◆ **Text segment**:
Table 2 shows the differences in the affirmations of the food security module items, food insecurity, and very low food security, once again stratified by whether or not the household was interviewed in the salience window. There are significant differences in the share of affirmations for the items that ask about cutting or skipping meals, eating less, being hungry, losing weight, and not eating for a whole day. Additionally, the total number of affirmations (the raw food insecurity score) is larger, and the probability of very low food security is higher, for those interviewed inside as opposed to outside of this window.

Table 2

Sample means of dependent variables.

	Not In Window	In Window	Difference
FSM # 1, Worried	0.585	0.591	0.006
	(0.02)	(0.02)	(0.78)
FSM # 2, FoodNotLast	0.503	0.506	0.003
	(0.02)	(0.02)	(0.89)
FSM # 3, BalancedMeal	0.370	0.399	0.029
	(0.02)	(0.02)	(0.24)
FSM # 4, CutSkip	0.244	0.296	0.052***
	(0.01)	(0.02)	(0.01)
FSM # 5, CutSkipFreq	0.191	0.222	0.030*
	(0.01)	(0.02)	(0.08)
FSM # 6, EatLess	0.241	0.300	0.060***
	(0.01)	(0.02)	(0.01)
FSM # 7, Hungry	0.146	0.185	0.039**
	(0.01)	(0.02)	(0.04)
FSM # 8, LoseWeight	0.070	0.094	0.024*
	(0.01)	(0.01)	(0.09)
FSM # 9, WholeDay	0.057	0.104	0.047***
	(0.01)	(0.01)	(0.00)
FSM # 10, WholeDayFreq	0.041	0.085	0.044***
	(0.01)	(0.01)	(0.00)
Raw Score (sum FSM 1–10)	2.449	2.785	0.336***
	(0.09)	(0.12)	(0.01)
Food Insecure	0.404	0.433	0.029
	(0.02)	(0.02)	(0.20)
Very Low Food Security	0.165	0.219	0.053**
	(0.01)	(0.02)	(0.01)
N	4,458	3,461

Note

***p < .01

**p < .05

Our results going forward rely on the assumption that the “treatment”–being interviewed in the designated salience window–is randomly assigned across SNAP households. To test this, we regressed the variables in Table 1 on whether the household was in the treatment window: the p-value for an F-test of joint significance of the right hand side variables was 0.13. A model that used a probit specification had a p-value of 0.18. Thus, we feel comfortable moving forward assuming random assignment to the salience window.

◆ **Your instructions**: Reproduce everything from "Table 2 shows" down to "of this window." in the food security text above, word for word.

◆ **Data section**:

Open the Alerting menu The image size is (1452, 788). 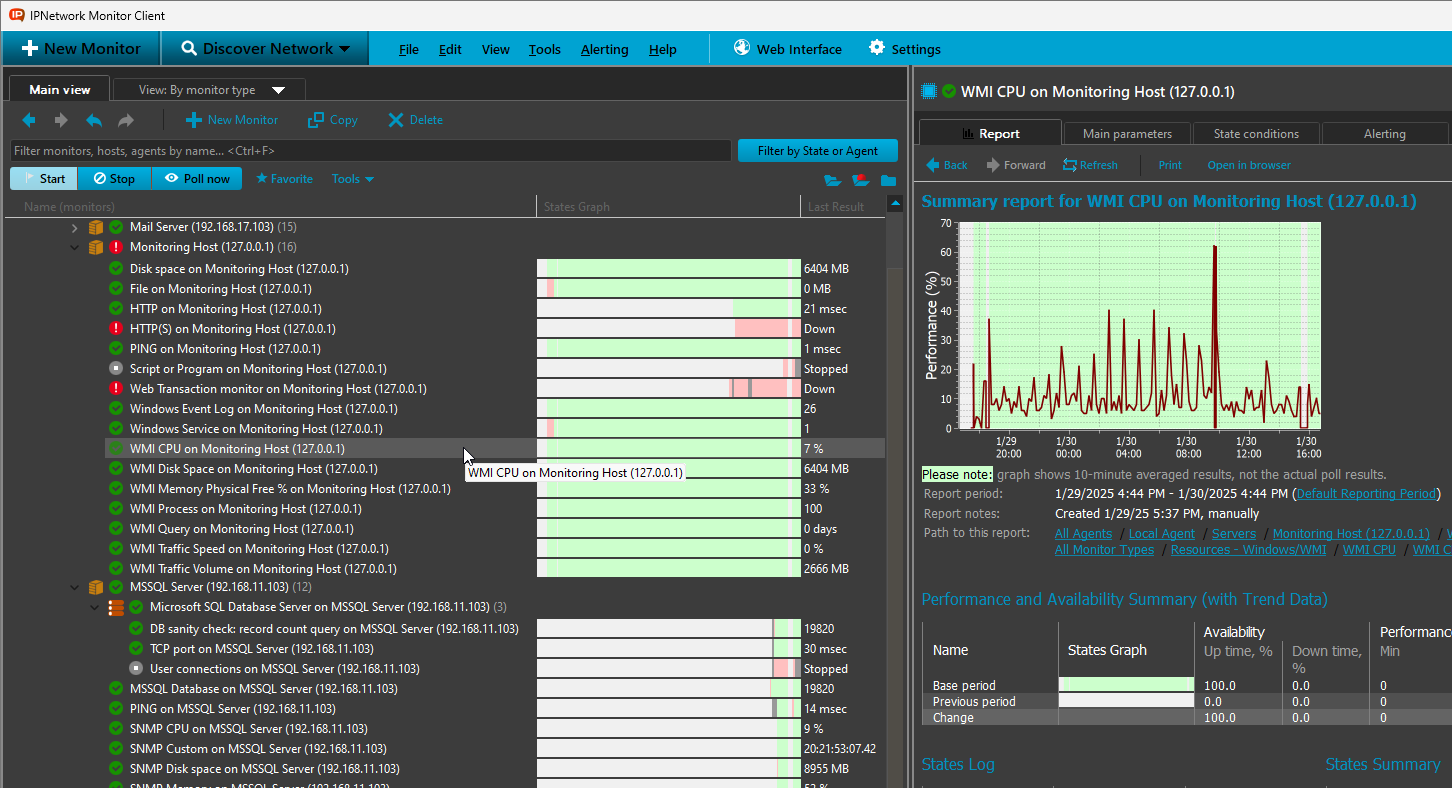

◆ **Answer to this task**:
Table 2 shows the differences in the affirmations of the food security module items, food insecurity, and very low food security, once again stratified by whether or not the household was interviewed in the salience window. There are significant differences in the share of affirmations for the items that ask about cutting or skipping meals, eating less, being hungry, losing weight, and not eating for a whole day. Additionally, the total number of affirmations (the raw food insecurity score) is larger, and the probability of very low food security is higher, for those interviewed inside as opposed to outside of this window.